- STATED PROBLEM
Please format everything from the line containing "Where should I click to: Uncheck" down to the end of the items as a numbered list, skipping blank lines and leaving out the pictures.

- SOURCE RECORDS
======

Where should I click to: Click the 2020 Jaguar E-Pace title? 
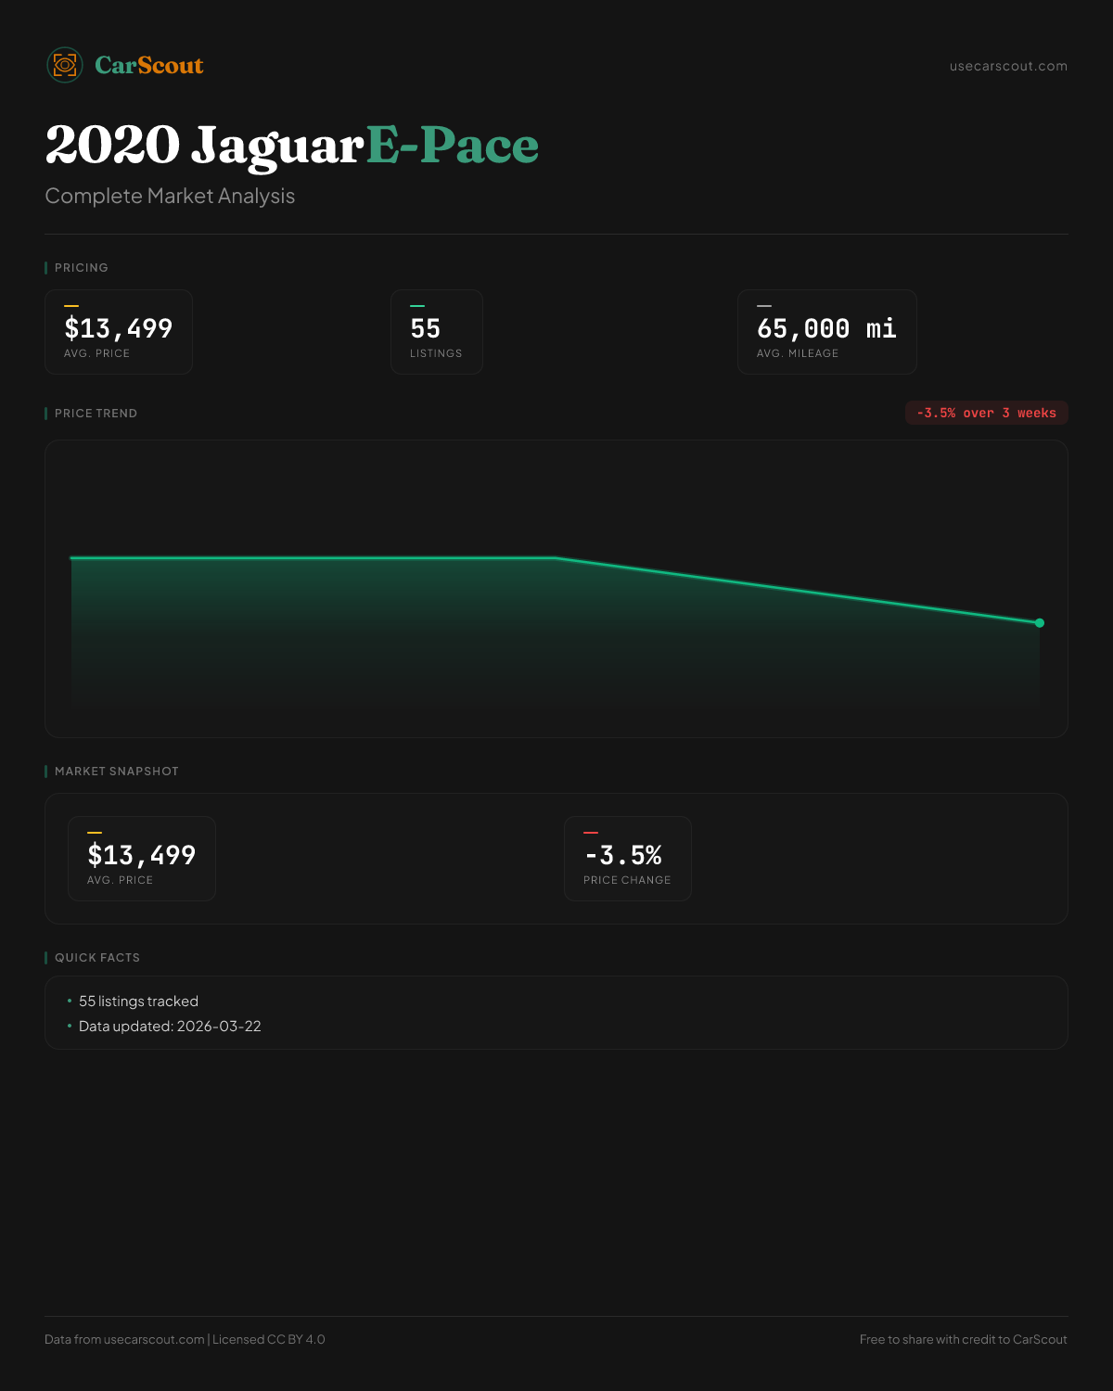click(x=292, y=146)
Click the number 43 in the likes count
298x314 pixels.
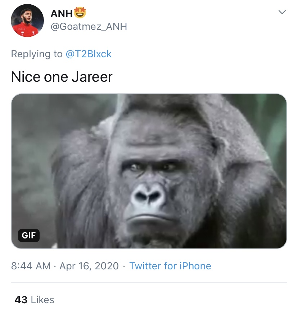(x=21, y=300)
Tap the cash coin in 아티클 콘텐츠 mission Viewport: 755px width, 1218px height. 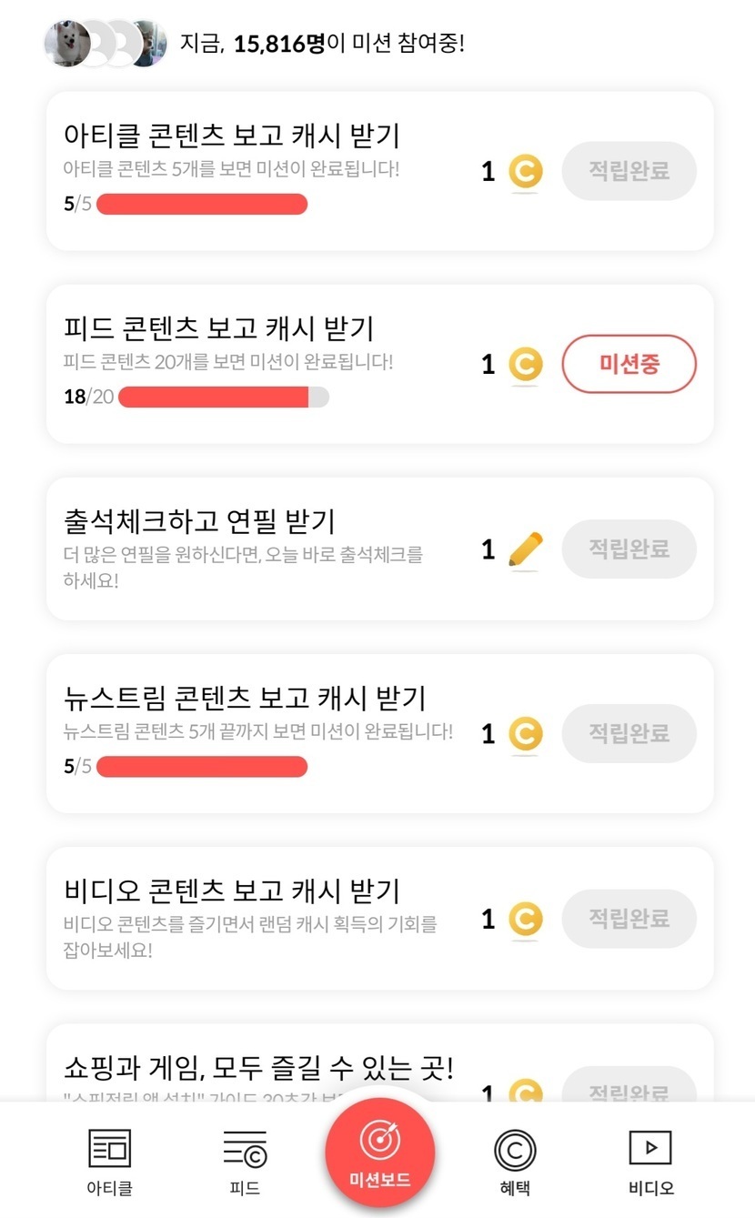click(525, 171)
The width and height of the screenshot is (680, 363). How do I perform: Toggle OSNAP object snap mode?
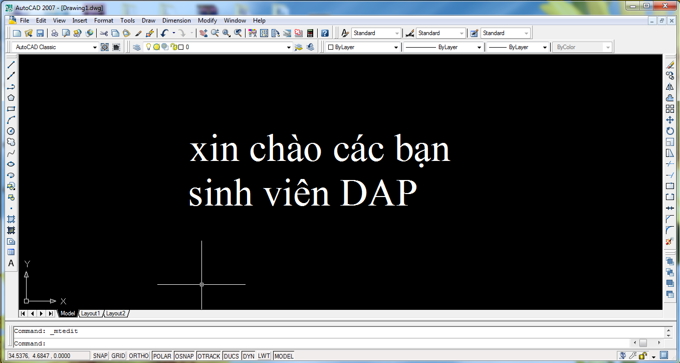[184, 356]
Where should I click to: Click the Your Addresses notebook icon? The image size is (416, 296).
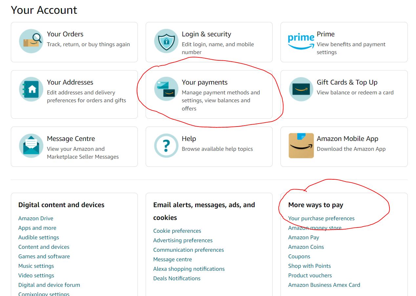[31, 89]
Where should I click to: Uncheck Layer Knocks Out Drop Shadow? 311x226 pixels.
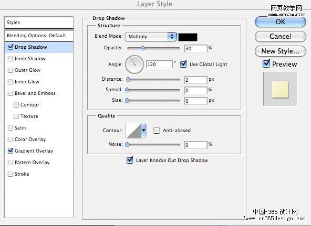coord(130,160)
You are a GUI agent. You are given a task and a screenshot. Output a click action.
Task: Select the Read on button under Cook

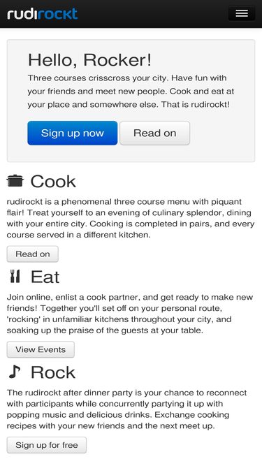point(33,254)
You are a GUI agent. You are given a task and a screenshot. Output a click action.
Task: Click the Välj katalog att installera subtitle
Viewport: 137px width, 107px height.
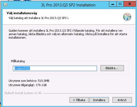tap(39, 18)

======

- EXERCISE ANSWER
1. Where should I click to: Uncheck Layer Knocks Out Drop Shadow? 311x226 pixels.
2. coord(130,160)
3. You are a GUI agent. You are given a task and a screenshot. Output a click action.
4. Task: Select the Read on button under Cook
5. point(33,254)
6. You are a GUI agent. You are given a task and a screenshot. Output a click action.
7. Task: Click the Välj katalog att installera subtitle
8. Viewport: 137px width, 107px height.
9. tap(39, 18)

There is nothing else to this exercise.